Cloud Maiden and I were in the living room; she was working on resumes, I was reading Blindness - a typical Tuesday afternoon. I went outside to have a cigarette (we’ve been smoking outside to keep the house from smelling like the inside of an ashtray) and after I finished, dropped the butt in the plastic litter jug we’ve been using for this purpose (there’s still some unused litter at the bottom). Then I went back inside. About 15 minutes later someone is urgently ringing our doorbell. Cloud Maiden glances out the window.
“I think it’s a homeless person,” says she doubtfully.
“I bet you it’s for the guys downstairs,” I crossly replied, getting off the sofa. (Their doorbell is broken.)
I take my sweet time getting downstairs, to be greeted by an empty step. “There’s no one here!” I shout up to Cloud Maiden. Then I notice that the other door is open, and our downstairs neighbors’ cat is looking at us with a friendly, questioning look on our face. I knock on the doorframe, but no one answers. Kitty decides she wants to come upstairs to our place. “Um, no, kitty,” Cloud Maiden tells her, scooping her up in her arms.
We hear a faint shouting from our apartment, along with someone knocking on our backdoor. “What the fuck?” says Cloud Maiden eloquently, heading back inside with the neighbor’s cat meowing in her arms. I am still trying to ascertain if anyone downstairs is home when I hear a ruckus coming from our place. “What is it?” I yell, running back upstairs.
“Our fucking porch is on fire!” Cloud Maiden screams back.
Only one of our neighbors is home, and he’s already armed with a mixing bowl filled with water. At first I wasn’t very concerned - all I could see was smoke wafting up from one of the corners - but after the first few seconds we realized that there were flames going on from inside the wood, which refused to go out after a few good dousings. Our porch is structurally unsound and dry as tinder, so that’s when we really began to freak out. A passerby in the alley had seen the smoke and he’d been the one ringing our doorbell.
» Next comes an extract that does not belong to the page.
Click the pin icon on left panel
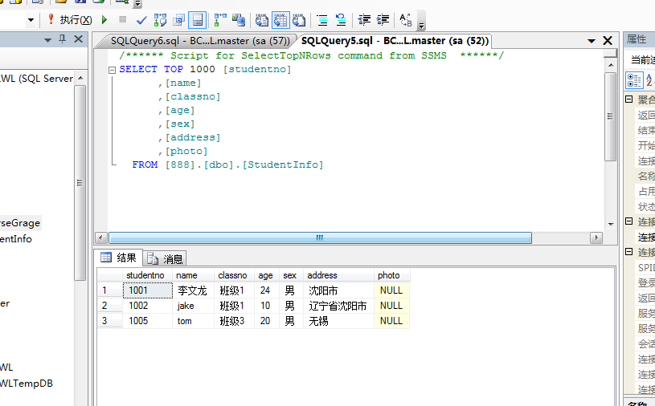The image size is (655, 406). click(x=62, y=39)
After about 15 minutes of running back and forth from the kitchen with pots full of water, and finally obtaining a garden hose from someone living across the back alley from us, we managed to put the stupid thing completely out.
“How the hell did that start?” Our downstairs neighbor gasped, as we all took a moment to catch our breaths.
I was sheepish. “Maybe I wasn’t careful about ashing my cigarette.”
“Unless you put out your cigarette inside that column, I don’t see how this could have happened,” he countered.
“So… what do we do now?” Cloud Maiden asked.
We called the landlord, who nonchalantly said that he’d stop by in the morning. Then, because we were all nervous that the fire wasn’t truly out, we called 911 and told them that we had put out a fire but wasn’t sure if we should still be worried or not. They said they would send out someone to investigate.
“I know this is really inappropriate right now … but I need a cigarette,” said our neighbor fervently.
The firemen came before we’d finished smoking and were hugely amused that we were standing over the charred remains of a corner of our porch with a fire hazard in each of our mouths. They made very sure that the fire was dead, admonished us to be extra careful about our cigarette ashes, and went on their way. Cloud Maiden gave the neighbor back their cat, which she had thrown into her bathroom for safety’s sake, and we all went back inside to recover our nerves.
So I suppose the fire was my fault, although we’ll never really know. (I guess the wood was so dry that it wouldn’t have taken much for it to catch afire.) Thank God the passerby warned us when he did. Any later and the entire porch would have been up in flames.
Now, excuse me while I curl up under my blanket and wait for my legs to stop shaking.